The one real difficulty in being in traction is going to the head (bathroom). If I can survive waving to the mama sans while on the head, messing my pants in the field, or trying to find somewhere where no one is sleeping and Charlie (VC) isn’t around, then I can get this deal straightened out and down pat.
September 18, 1969
Another zenith reached! Another obstacle trampled beneath my feet! Another Mt. Everest climbed! I held out long enough so I didn’t have to use the bedpan! What starry heights will I reach next? My leg has been put in a cast. I got up a couple of times yesterday but hurt too badly and went right back to bed. Today, I got crutches, so I’ve ventured out into the world of the lounge, just outside the door of my sleeping quarters.
September 19, 1969
Good thing I came in from the field when I did; otherwise, I would have been one mass of jungle rot. It is terrible. I am covered with big ugly pus-covered sores. As it is, I have it on both arms and one leg with my cast on the other leg. At least I look like a veteran. Everyone comes up and says, “What happened, shrapnel?” I just kind of mumble and limp off. Saying, “No, jungle rot,” just doesn’t sound quite right around all these guys with serious wounds.
September 20, 1969
Right now, I am at the Air Force staging hospital in Da Nang. Tomorrow, I will be on my way to Guam where I will stay for who knows how long. It is a relief to be off the ship because it pitched and rolled so much. I am unsteady on crutches at best, even without the pitch and roll.

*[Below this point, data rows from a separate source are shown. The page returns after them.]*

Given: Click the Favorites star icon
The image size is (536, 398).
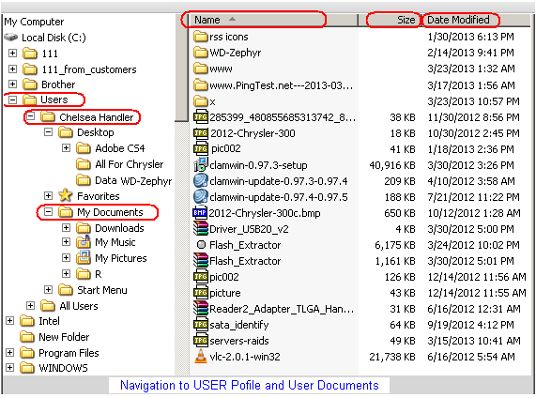Looking at the screenshot, I should pos(66,195).
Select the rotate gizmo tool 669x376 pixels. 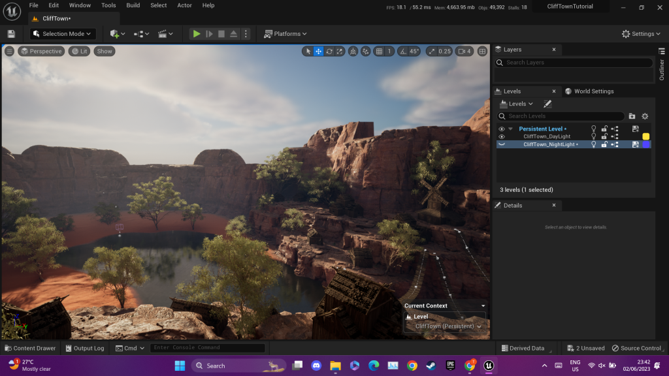[329, 52]
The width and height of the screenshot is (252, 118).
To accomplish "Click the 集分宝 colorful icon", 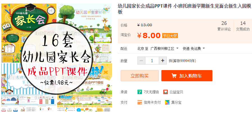I will click(167, 102).
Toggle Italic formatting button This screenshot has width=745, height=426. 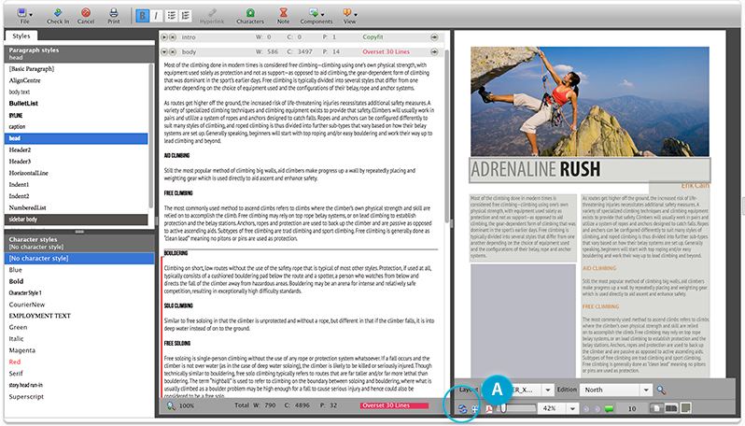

They just brought in a Vietnamese woman on a stretcher. She was covered in blood and gore. That is all I know. They just ran by. A plane crashed somewhere, and they expect more patients.
September 21, 1969
I am in Guam. No air-conditioning. What a bummer. We stopped off at the Philippines for about five hours while our plane was refueled and our radar fixed. The whole time we stayed on our litters in the airplane. I think it was a C147 rigged so that stretchers could be put in four tiers like bunk beds. The trip from Da Nang to Clark AFB was perhaps the most pleasant of my life. I was very comfortable, and I spent the journey in a dreamlike state. No doubt the injections we got before we took off had something to do with it.
However, after we took off from Clark, the trip was less pleasant. I was getting restless, plus I had to go to the bathroom. The nurses wouldn’t let me get out of my litter to use the plane’s facilities, and I was darned if I was going to use a urinal with all those Air Force nurses walking up and down the rows. So I suffered. I got to Guam and the nurses wouldn’t give me crutches, so I had to use a urinal anyway with nurses everywhere.
September 22, 1969
This morning, I was taken to the sick officers’ quarters. The first thing to greet me was a nurse whose face would stop a stampeding herd of water buffalo, and a smile filled with crooked little yellow teeth. That was a shocker. On top of that, I was put across from a wizened old man who was dying. He was gasping and wheezing and gurgling all the time. I was approached to join a pool on the exact time of his death. That was way too morbid for me.
Our ward is a long open bay with the beds next to each other. A curtain can be pulled to screen the next bed if necessary. Corpsmen, who do most of the work, and nurses walk down the middle of the bay checking patients on either side. There is no privacy.
The guy next to me is named Bill Farwell. I awoke from a nap to watch the bandages on his hand being changed. The doctor had Bill’s hand held up. I could see right through it. There was no skin or meat on his hand. It was a startling sight! Eventually, the doctor operated and sewed the hand to a flap of skin on Bill’s chest in order to regrow the tissue. He walked around the ward with his hand sewn to his chest.